Has anyone encountered this strange behavior and are there any additional ways to force Excel to reconstruct the calc graph from scratch that I should try ?
One additional note in case it matters: I opened the XLAM and the XLSX via File Open, and have not installed the XLAM using the File … Options … Addins route – because in the past when I have done so, the minute you “uncheck” and installed XLAM then all the UDF references get replaced by full pathname links – pretty ugly. Alternatively if someone can outline a workaround for installing XLAM addins that doesn’t create broken links everywhere I’ll go with that.
Why community consensus is tight on this one
Across 95 VBA Core entries in the archive, the accepted answer here holds niche answer (below median) status — meaning voters are unusually aligned on the right fix.
The Verified Solution — niche answer (below median) (+4)
Verbal answer — walkthrough without a code block
Note: the verified answer is a prose walkthrough. If you need a runnable sample, check VBA Core entries ranked in the top 10 of the same archive.
Figured it out – not sure why Microsoft has this “feature”:
The condition arises when a virgin XLSX that uses an XLAM function is opened / created prior to opening the XLAM. In this case no amount of cajoling will cause the XLSX formulas to bind to and execute those XLAM functions, UNLESS you go into each cell & touch the formula bar & hit ENTER (or, as I discovered, do so en masse via a global replace – in my case all the funcs began w a “k”, so globally replacing “k” with “k” fixed the error).

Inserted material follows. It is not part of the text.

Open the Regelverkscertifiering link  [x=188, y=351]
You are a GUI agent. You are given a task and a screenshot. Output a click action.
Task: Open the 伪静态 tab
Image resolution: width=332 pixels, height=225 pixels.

The problem does not occur if the XLAM is opened first.
When to Use It — vintage (14+ years old, pre-2013)
Ranked #74th in its category — specialized fit
This pattern sits in the 97% tail relative to the top answer. Reach for it when your scenario closely matches the question title; otherwise browse the VBA Core archive for a higher-consensus alternative.
What changed between 2011 and 2026
The answer is 15 years old. The VBA Core object model has been stable across Office 2013, 2016, 2019, 2021, 365, and 2024/2026 LTSC, so the pattern still compiles. Changes that might affect you: 64-bit API declarations (use PtrSafe), blocked macros in downloaded files (Mark-of-the-Web), and the shift toward Office Scripts for web-first workflows.